13. We acknowledge that corruption, including illicit money and financial flows, and ill-gotten wealth stashed in foreign jurisdictions, is a global challenge which may impact negatively on economic growth and sustainable development. We will strive to coordinate our approach and encourage a stronger global commitment in this regard. We also recognise the need to strengthen cooperation, subject to domestic legal systems, in anti-corruption law enforcement, extradition of fugitives, economic and corruption offenders, and in recovering stolen assets. We reaffirm our commitment to support international cooperation in combating illicit financial flows, including cooperation within the Financial Actions Task Force (FATF), the World Customs Organisation and other relevant multilateral mechanisms.
14. We recognise the crucial role of cooperation in transitioning towards cleaner, more flexible energy efficient systems that combine growth with decreasing greenhouse gas emissions, while ensuring energy security, access to energy, sustainability and affordability.
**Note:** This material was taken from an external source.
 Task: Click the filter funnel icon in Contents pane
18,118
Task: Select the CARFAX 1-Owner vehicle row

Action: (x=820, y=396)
We acknowledge the importance of varied sources of energy and technological advances to achieve a low emission future, such as solar energy, sustainable bioenergy and natural gas in transportation. In this regard, we acknowledge efforts by BRICS countries in promoting international cooperation on renewable energy resources and reiterate our commitment to strengthen the BRICS Energy Research Cooperation Platform, aiming at facilitating joint studies on sustainable energy and sharing advanced energy technologies.
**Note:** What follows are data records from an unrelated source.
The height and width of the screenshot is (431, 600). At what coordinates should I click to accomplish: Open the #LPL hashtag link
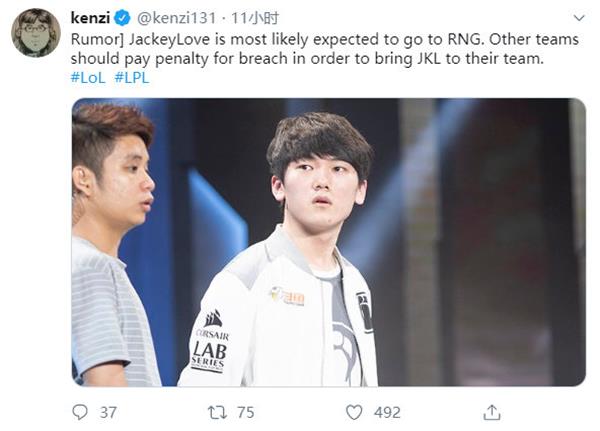132,78
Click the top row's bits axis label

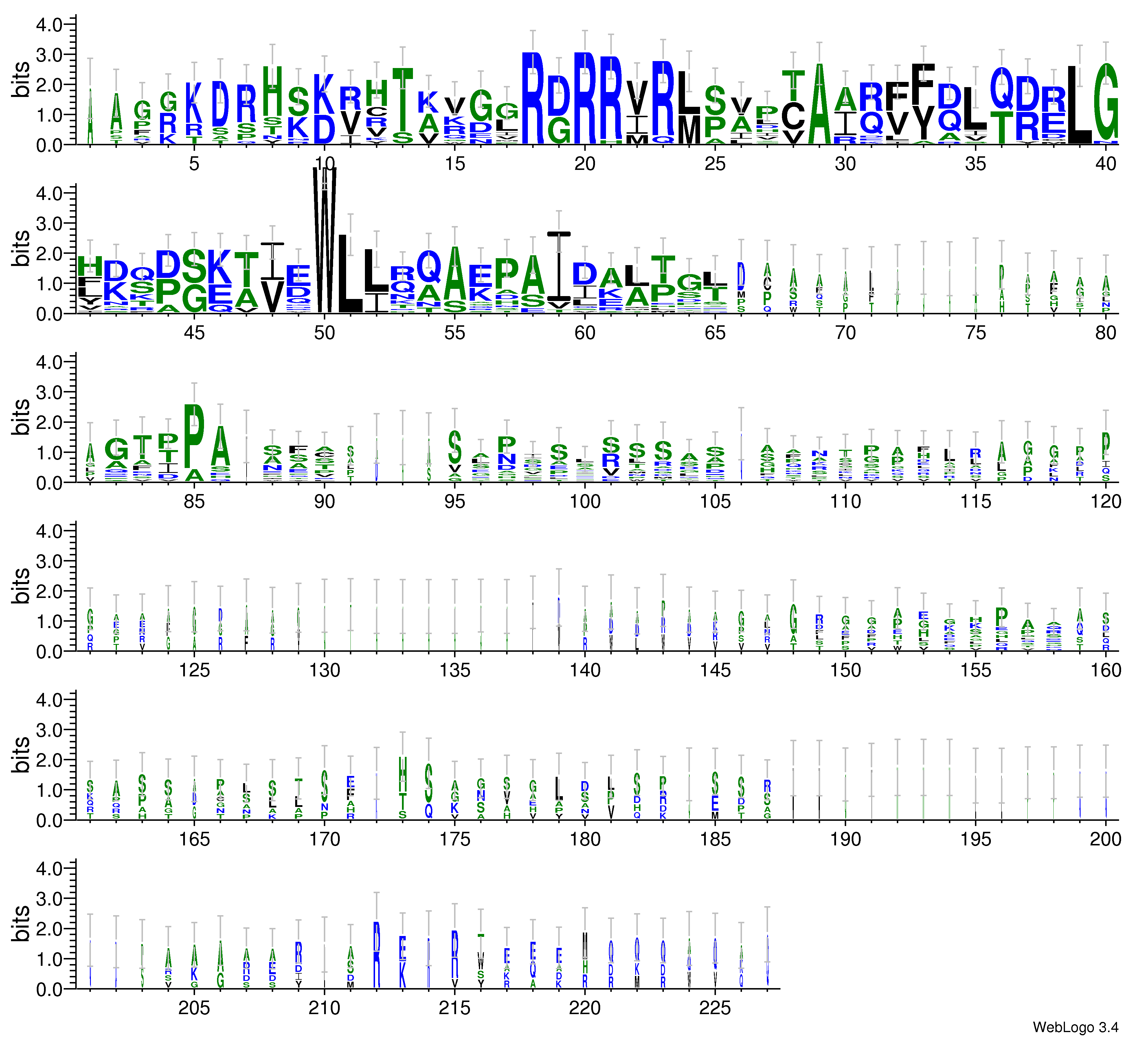coord(21,79)
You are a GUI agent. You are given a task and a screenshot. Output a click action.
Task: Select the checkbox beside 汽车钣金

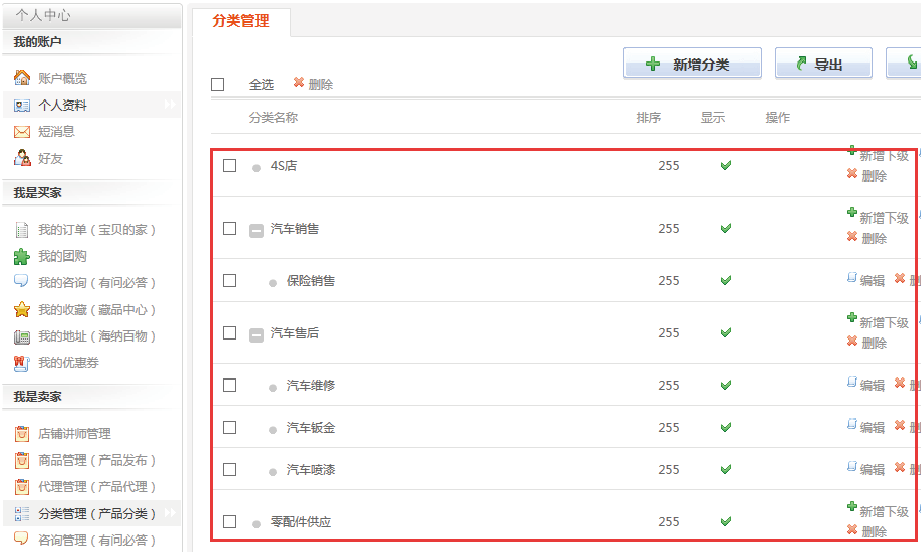(230, 428)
15. We remain committed to the full implementation of the Paris Agreement, adopted under the principles of the UNFCCC, including the principles of common but differentiated responsibilities and respective capabilities, in the light of different national circumstances. We urge developed countries to provide financial, technological and capacity-building support to developing countries to enhance their capability in mitigation and adaptation. We look forward to the UN Climate Action Summit to be held in September this year to produce positive outcomes.
16. Recalling the 2030 Agenda for Sustainable Development, we reaffirm our strong commitment to sustainable development. We stress the importance of fully honoring official development assistance commitments and the provision of development resources, in accordance with the Addis Ababa Action Agenda. We continue to support the G20 Action Plan on the 2030 Agenda, the G20 Initiative on Supporting Industrialisation in Africa and Least Developed Countries and the G20 Africa Partnership, including the Compact with Africa.
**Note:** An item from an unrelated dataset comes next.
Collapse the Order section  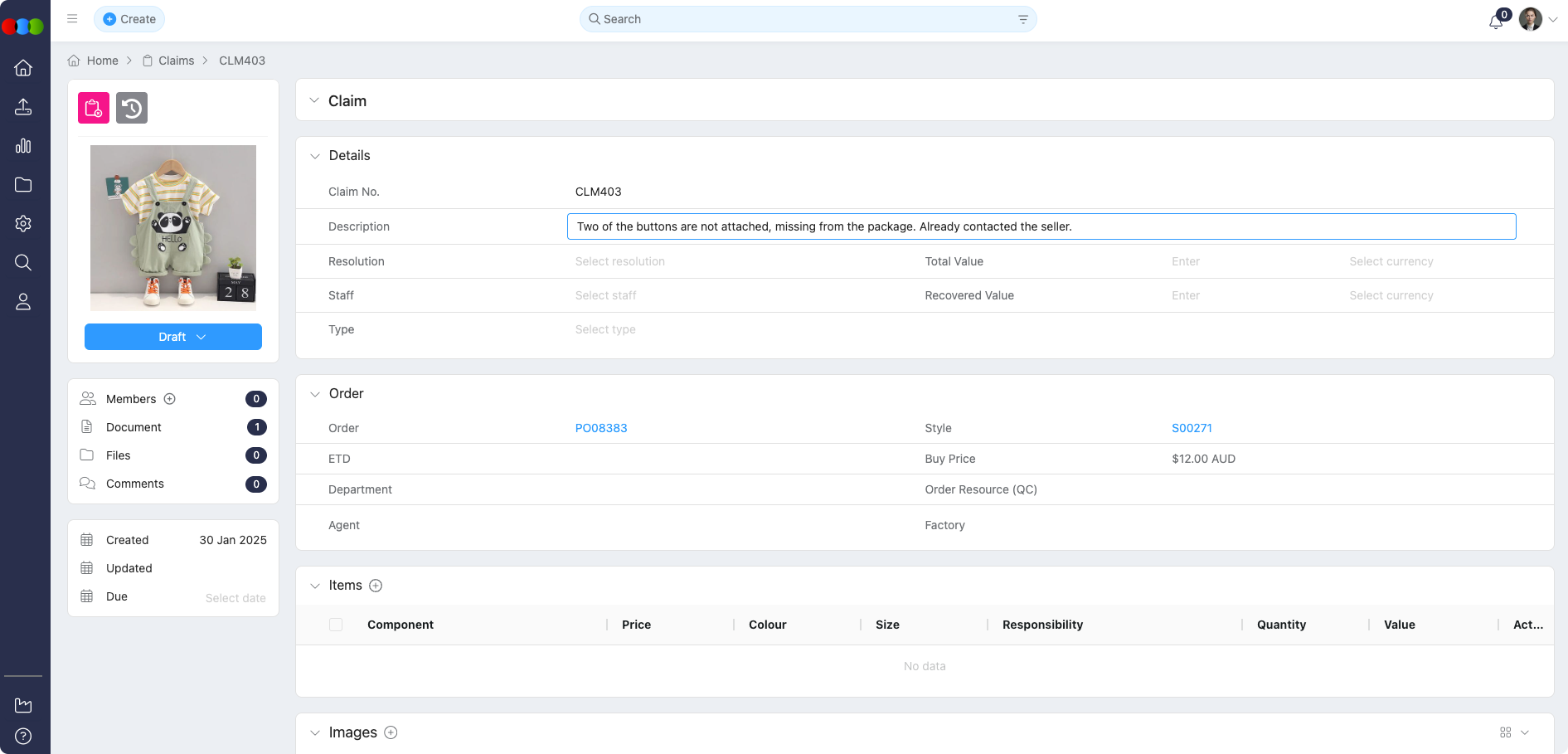tap(315, 394)
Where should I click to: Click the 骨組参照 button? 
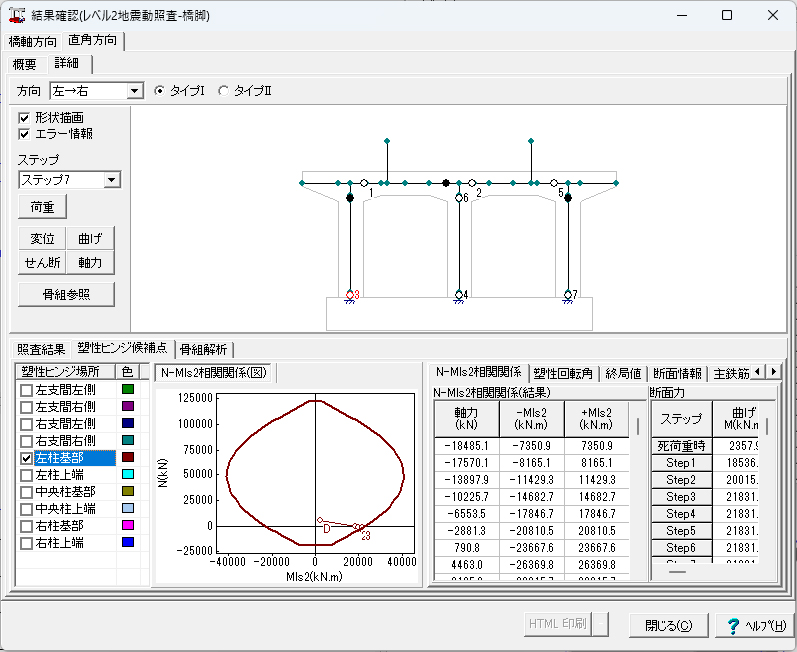[x=66, y=294]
17. We commend Brazil for identifying Economic Growth for an Innovative Future as the theme of the 2019 Chairship. Recognising that innovation is a key driving force behind development, we reaffirm our commitment to maximise the benefits of digitalisation and emerging technologies, including for the population of rural and remote areas. We encourage joint efforts to share good practices on internet-driven poverty alleviation and digital transformation of the industrial sector. We stress the importance of continuing BRICS scientific, technical, innovation and entrepreneurship cooperation, including the BRICS Partnership on New Industrial Revolution (PartNIR), iBRICS Network, the BRICS Institute of Future Networks, and Young Scientists Forum.
18. We express our support to the Brazilian BRICS Chairship in 2019 and look forward to a successful 11th BRICS Summit in Brasilia, in November.